IDXChannel - Nilai tukar rupiah terhadap dolar Amerika Serikat (AS) ditutup menguat pada akhir perdagangan Jumat (12/9/2025). Rupiah naik 86,50 poin atau sekitar 0,53 persen ke level Rp16.375 per USD.
Menurut Pengamat Pasar Uang Ibrahim Assuaibi, laporan pemerintah Amerika Serikat (AS) pada hari Kamis menunjukkan harga konsumen AS naik 0,4 persen pada Agustus. Alhasil, mendorong inflasi tahunan menjadi 2,9 persen, tertinggi dalam tujuh bulan.
“Namun, pasar tenaga kerja menunjukkan tanda-tanda pelemahan lebih lanjut, dengan klaim pengangguran mingguan naik ke level tertinggi dalam hampir empat tahun dan pertumbuhan penggajian melambat,” ujar Ibrahim dalam risetnya.
Ibrahim menuturkan, pasar semakin yakin akan pelonggaran kebijakan yang akan segera terjadi setelah data harga produsen AS yang lebih lemah dari perkiraan dan revisi besar-besaran terhadap angka ketenagakerjaan resmi memperkuat tanda-tanda pasar tenaga kerja yang mendingin.
Pasar kini melihat peluang pemangkasan suku bunga hampir sepenuhnya pada pertemuan kebijakan 16-17 September, dengan beberapa investor bertaruh pada jalur pelonggaran yang lebih agresif.
Selain itu, AS mengupayakan tarif yang lebih ketat bagi pembeli minyak Rusia Minyak mendapat dukungan dari sejumlah laporan minggu ini yang menunjukkan AS mengupayakan sanksi yang lebih keras bagi pembeli utama minyak Rusia, khususnya India dan China.
AS berupaya menekan negara-negara G7 untuk mengenakan tarif yang jauh lebih tinggi terhadap China dan India atas pembelian minyak Rusia, Financial Times melaporkan pada hari Kamis.
Kedua negara tersebut telah menghadapi tarif AS sekitar 50 persen, tetapi belum menunjukkan niat untuk mengurangi pembelian minyak mereka dari Moskow. AS menyerukan tarif 100 persen dan sebelumnya terlihat meminta Uni Eropa untuk meningkatkan tarifnya terhadap China dan India.
Dari sentimen dalam negeri, Menteri Keuangan Purbaya Yudhi Sadewa kembali mengkritik kebijakan fiskal dari Kementerian Keuangan (Kemenkeu) sebelumnya hingga moneter dari Bank Indonesia (BI) yang berkontribusi terhadap melambatnya pertumbuhan ekonomi.

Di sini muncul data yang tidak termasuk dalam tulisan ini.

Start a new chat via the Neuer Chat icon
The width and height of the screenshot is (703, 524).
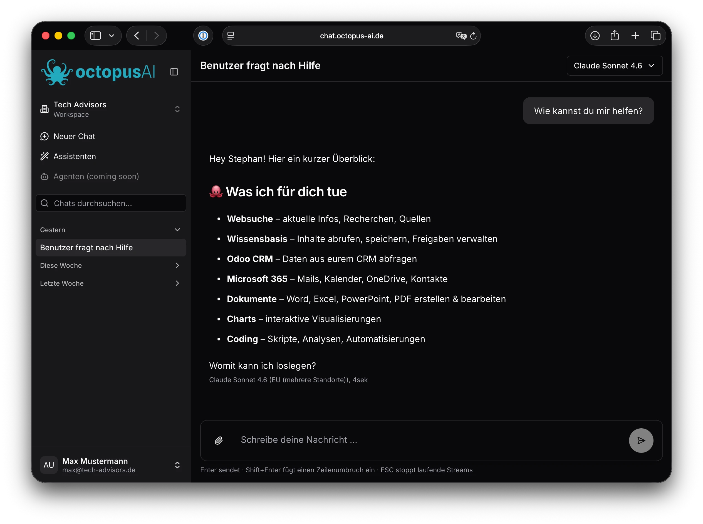(x=44, y=136)
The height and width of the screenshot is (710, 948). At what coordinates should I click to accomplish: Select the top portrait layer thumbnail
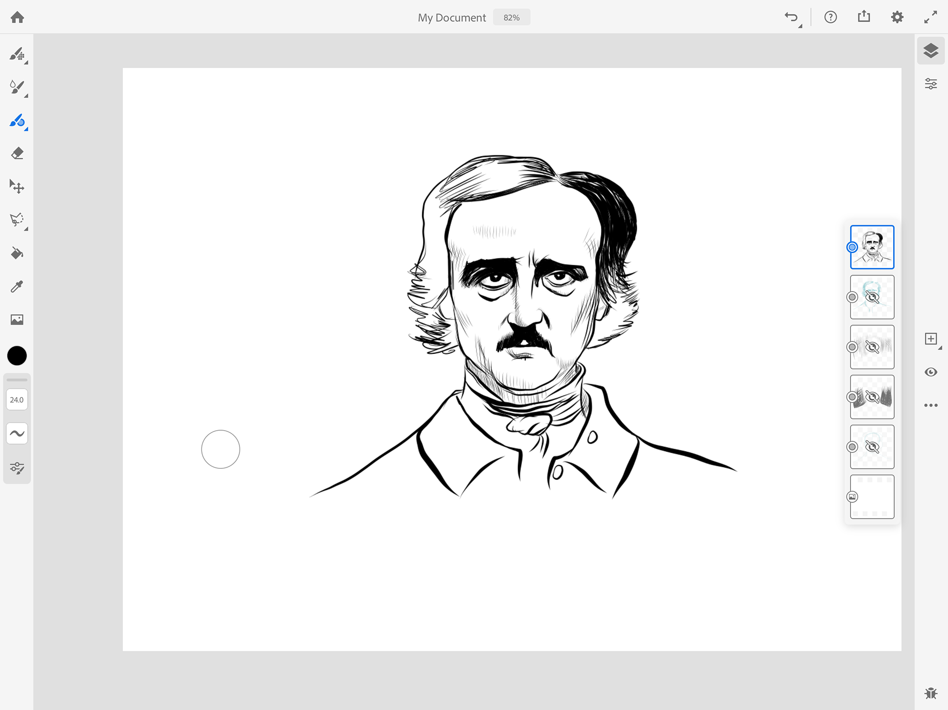(872, 247)
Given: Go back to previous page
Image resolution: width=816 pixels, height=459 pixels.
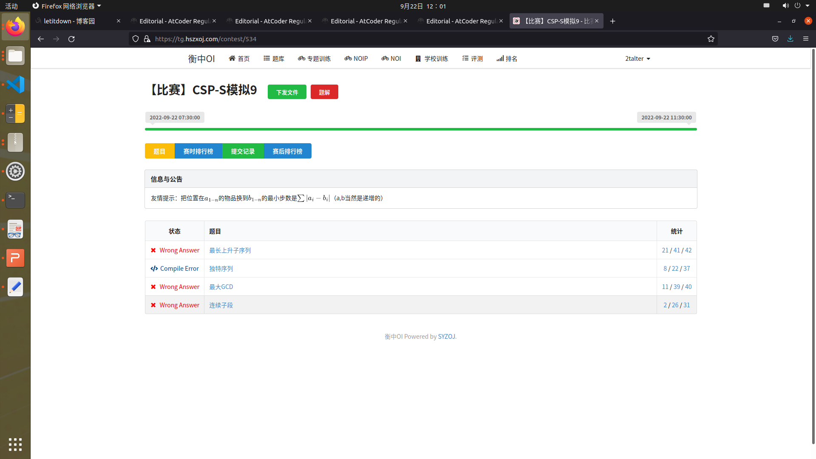Looking at the screenshot, I should [41, 39].
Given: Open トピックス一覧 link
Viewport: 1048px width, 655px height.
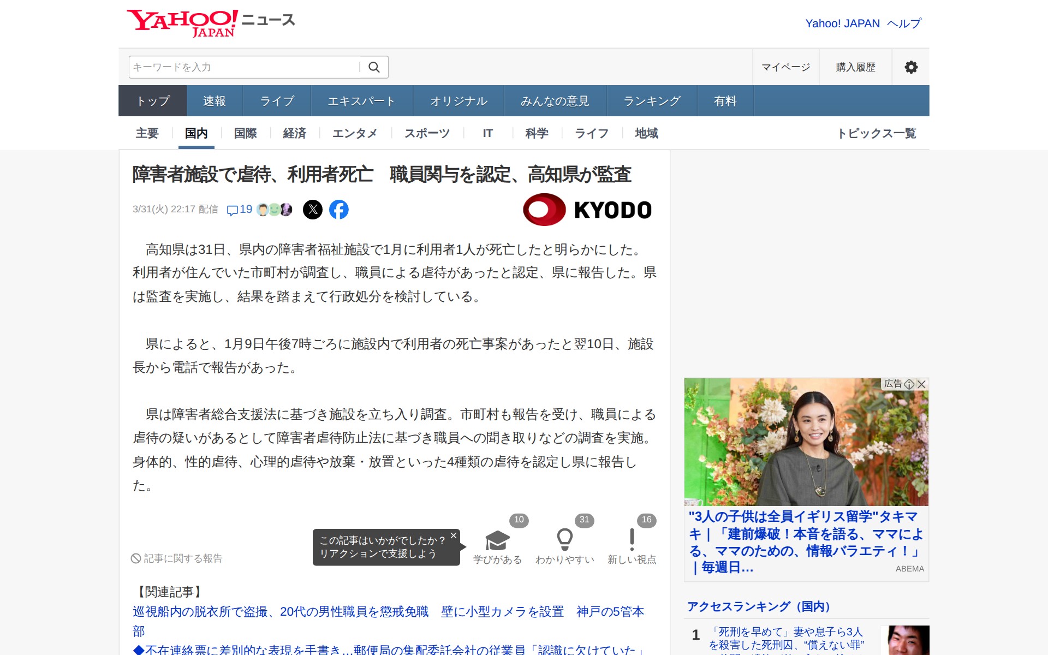Looking at the screenshot, I should tap(877, 133).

Perlambatan disebabkan oleh besarnya dana pemerintah yang berasal dari penerimaan negara hanya diendapkan di bank sentral, nilainya pernah menyentuh Rp800 triliun.
Minimnya uang yang beredar beberapa waktu belakangan membuat otoritas fiskal maupun moneter berdosa, karena memicu kecilnya pertumbuhan ekonomi. Khususnya, saat pemerintahan Presiden ke-7 Joko Widodo (Jokowi).
Adapun BPS mencatat pertumbuhan ekonomi kuartal II-2025 sebesar 5,12 persen yoy dari kuartal II-2024. Pada kuartal sebelumnya yakni kuartal I-2025, pertumbuhan lebih kecil yakni 4,87 persen yoy.
Selain itu, langkah BI menerbitkan instrumen utang seperti Sekuritas Rupiah Bank Indonesia (SRBI), turut mendorong perbankan justru ramai-ramai menaruh dananya pada instrumen tersebut, bukan justru menyalurkannya ke kredit untuk sektor riil sehingga ekonomi melambat yang berdampak terhadap daya beli menurun.
Dari sisi fiskal, minimnya uang beredar di sistem perekonomian karena belanja pemerintah yang lambat. Dana yang dihimpun dari utang hingga pemungutan pajak lalu disebut hanya parkir di BI.
Oleh karena itu, agar ekonomi kembali menggeliat maka sebagian dana yang disimpan pemerintah di BI Rp200 triliun untuk disalurkan ke lima himbara: Bank Mandiri, BNI, BRI, BTN, BSI. Dana itu akan efektif berada di himbara dengan harapan disalurkan untuk kredit kepada sektor riil.
"Berdasarkan analisis tersebut, diprediksikan mata uang rupiah akan bergerak fluktuatif pada perdagangan selanjutnya dan berpotensi ditutup menguat dalam rentang Rp16.320-Rp16.380 per USD," katanya.